A conclusão: o paciente teve uma reação imune inata que causou SDRA, atribuída à alta dose da terapia gênica. Seu soro sanguíneo estava repleto de citocinas que normalmente estão em níveis quase indetectáveis, enquanto seu coração se afogava. Uma citocina, interleucina-6, estava 100 vezes mais concentrada ao redor de seu coração do que no sangue. Com seu coração e pulmões sob ataque, ele não teve chance.
A autópsia revelou AAV9 concentrado nos pulmões e fígado, mas não muito nos músculos, o alvo pretendido. Também não havia anticorpos contra AAV9. Essa imagem acrescenta evidências ao momento do declínio do homem que é consistente com a resposta mortal vinda da imunidade inata, e não adaptativa.

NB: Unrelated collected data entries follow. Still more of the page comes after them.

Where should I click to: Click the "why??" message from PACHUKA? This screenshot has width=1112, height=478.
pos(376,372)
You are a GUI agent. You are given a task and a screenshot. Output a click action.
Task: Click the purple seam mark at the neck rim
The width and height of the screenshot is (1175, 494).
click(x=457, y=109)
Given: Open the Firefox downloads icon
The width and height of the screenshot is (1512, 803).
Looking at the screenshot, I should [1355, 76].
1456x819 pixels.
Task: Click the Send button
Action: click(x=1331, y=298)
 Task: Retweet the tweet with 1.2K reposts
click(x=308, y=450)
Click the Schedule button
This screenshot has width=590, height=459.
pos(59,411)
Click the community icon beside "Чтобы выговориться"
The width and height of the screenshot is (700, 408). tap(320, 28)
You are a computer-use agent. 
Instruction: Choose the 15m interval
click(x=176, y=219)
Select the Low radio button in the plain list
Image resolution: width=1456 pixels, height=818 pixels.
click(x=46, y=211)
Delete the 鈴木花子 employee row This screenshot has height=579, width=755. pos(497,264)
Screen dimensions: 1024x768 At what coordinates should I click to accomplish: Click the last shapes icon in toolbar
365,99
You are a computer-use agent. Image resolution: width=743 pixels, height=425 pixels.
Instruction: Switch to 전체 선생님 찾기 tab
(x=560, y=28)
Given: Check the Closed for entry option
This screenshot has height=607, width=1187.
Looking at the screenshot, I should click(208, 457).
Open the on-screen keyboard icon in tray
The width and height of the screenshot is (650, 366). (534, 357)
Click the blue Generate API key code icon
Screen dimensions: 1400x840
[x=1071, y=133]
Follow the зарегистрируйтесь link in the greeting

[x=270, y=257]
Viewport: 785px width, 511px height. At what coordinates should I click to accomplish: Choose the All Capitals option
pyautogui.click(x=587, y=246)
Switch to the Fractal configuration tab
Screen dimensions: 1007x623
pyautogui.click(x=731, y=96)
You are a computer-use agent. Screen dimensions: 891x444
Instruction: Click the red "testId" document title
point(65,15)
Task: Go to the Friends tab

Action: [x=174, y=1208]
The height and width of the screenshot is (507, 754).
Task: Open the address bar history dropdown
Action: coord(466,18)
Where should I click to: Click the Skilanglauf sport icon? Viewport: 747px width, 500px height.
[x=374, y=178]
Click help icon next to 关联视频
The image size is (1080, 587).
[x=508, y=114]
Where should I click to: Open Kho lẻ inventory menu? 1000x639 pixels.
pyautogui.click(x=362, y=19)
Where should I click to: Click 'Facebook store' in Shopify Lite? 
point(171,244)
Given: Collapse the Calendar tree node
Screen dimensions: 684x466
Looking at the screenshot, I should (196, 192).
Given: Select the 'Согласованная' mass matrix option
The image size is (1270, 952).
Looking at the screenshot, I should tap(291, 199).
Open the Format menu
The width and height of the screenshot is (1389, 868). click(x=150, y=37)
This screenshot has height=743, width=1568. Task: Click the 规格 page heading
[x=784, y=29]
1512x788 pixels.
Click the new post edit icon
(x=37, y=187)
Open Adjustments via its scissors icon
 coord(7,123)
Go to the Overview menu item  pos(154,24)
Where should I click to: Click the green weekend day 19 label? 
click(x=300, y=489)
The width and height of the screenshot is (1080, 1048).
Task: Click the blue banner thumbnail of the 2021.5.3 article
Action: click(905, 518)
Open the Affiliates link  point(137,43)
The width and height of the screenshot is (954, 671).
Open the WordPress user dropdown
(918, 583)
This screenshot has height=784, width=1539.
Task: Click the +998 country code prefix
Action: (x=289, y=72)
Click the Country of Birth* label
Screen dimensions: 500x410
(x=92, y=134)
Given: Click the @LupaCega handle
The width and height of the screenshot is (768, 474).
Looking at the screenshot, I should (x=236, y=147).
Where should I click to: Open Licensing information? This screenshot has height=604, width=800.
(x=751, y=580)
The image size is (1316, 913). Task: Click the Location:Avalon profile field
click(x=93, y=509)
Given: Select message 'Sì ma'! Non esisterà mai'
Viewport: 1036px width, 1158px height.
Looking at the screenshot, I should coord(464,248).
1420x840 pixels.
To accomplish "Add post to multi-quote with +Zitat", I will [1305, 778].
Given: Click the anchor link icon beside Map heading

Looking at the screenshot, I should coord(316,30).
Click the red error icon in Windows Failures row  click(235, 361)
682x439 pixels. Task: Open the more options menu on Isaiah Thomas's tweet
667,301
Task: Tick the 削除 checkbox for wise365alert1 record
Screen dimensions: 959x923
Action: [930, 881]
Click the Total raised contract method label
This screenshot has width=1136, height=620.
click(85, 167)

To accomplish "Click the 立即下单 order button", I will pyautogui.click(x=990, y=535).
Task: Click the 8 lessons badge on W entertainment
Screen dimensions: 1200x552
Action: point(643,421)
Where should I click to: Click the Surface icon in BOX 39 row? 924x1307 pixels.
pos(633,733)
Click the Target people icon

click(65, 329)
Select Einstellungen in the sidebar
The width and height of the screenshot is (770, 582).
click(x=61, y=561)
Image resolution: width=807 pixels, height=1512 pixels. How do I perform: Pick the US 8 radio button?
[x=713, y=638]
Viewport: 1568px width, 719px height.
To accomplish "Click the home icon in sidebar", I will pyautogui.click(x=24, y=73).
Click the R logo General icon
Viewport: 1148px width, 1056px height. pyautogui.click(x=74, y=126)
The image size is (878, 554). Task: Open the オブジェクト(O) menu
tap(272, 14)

A conclusão dos pesquisadores: o homem teve uma “síndrome de vazamento capilar mediada por citocinas” que enviou fluido ao redor do coração no quinto dia e para os pulmões, desencadeando SDRA mortal no sexto dia. “Tanto os fatores do hospedeiro quanto as propriedades inerentes do vetor levaram a níveis inesperadamente altos de genoma vetorial no pulmão e podem ter contribuído para o resultado,” eles escreveram.
Então, além de aparar genes, escolher cuidadosamente vetores, testes em abundância, e até usar novas ferramentas mais precisas como CRISPR, as características do paciente permanecem uma consideração primordial. Os pulmões do jovem de 27 anos que morreu de terapia gênica para sua distrofia muscular estavam, por algum motivo, propensos à infecção pelo vetor viral, o normalmente seguro AAV9.
Talvez nossas ferramentas e tecnologias não tenham chance contra as forças da evolução.
É difícil desafiar um bilhão de anos de evolução
A resposta imune inata excessiva que matou o homem com DMD (e é responsável por muitas mortes por COVID) é o ramo mais antigo das duas ramificações da imunidade, datando de um bilhão de anos atrás.
Deduzimos isso porque está presente em todas as espécies multicelulares – animais, plantas e fungos. Uma resposta biológica que resistiu ao teste do tempo profundo fez isso por um motivo – é vantajosa, apoiando a sobrevivência. E talvez essa seja uma das limitações de tentar suplementar, substituir ou corrigir genes mutantes.
Em contraste, a resposta imune adaptativa que despeja anticorpos e envia exércitos de células T surgiu há menos de 450 milhões de anos atrás, deduzido de sua presença apenas em vertebrados.
E assim, ironicamente, a antiguidade da resposta imune inata é talvez o maior obstáculo a ser superado ao usar a biotecnologia moderna para tentar alterar terapeuticamente nossos genes.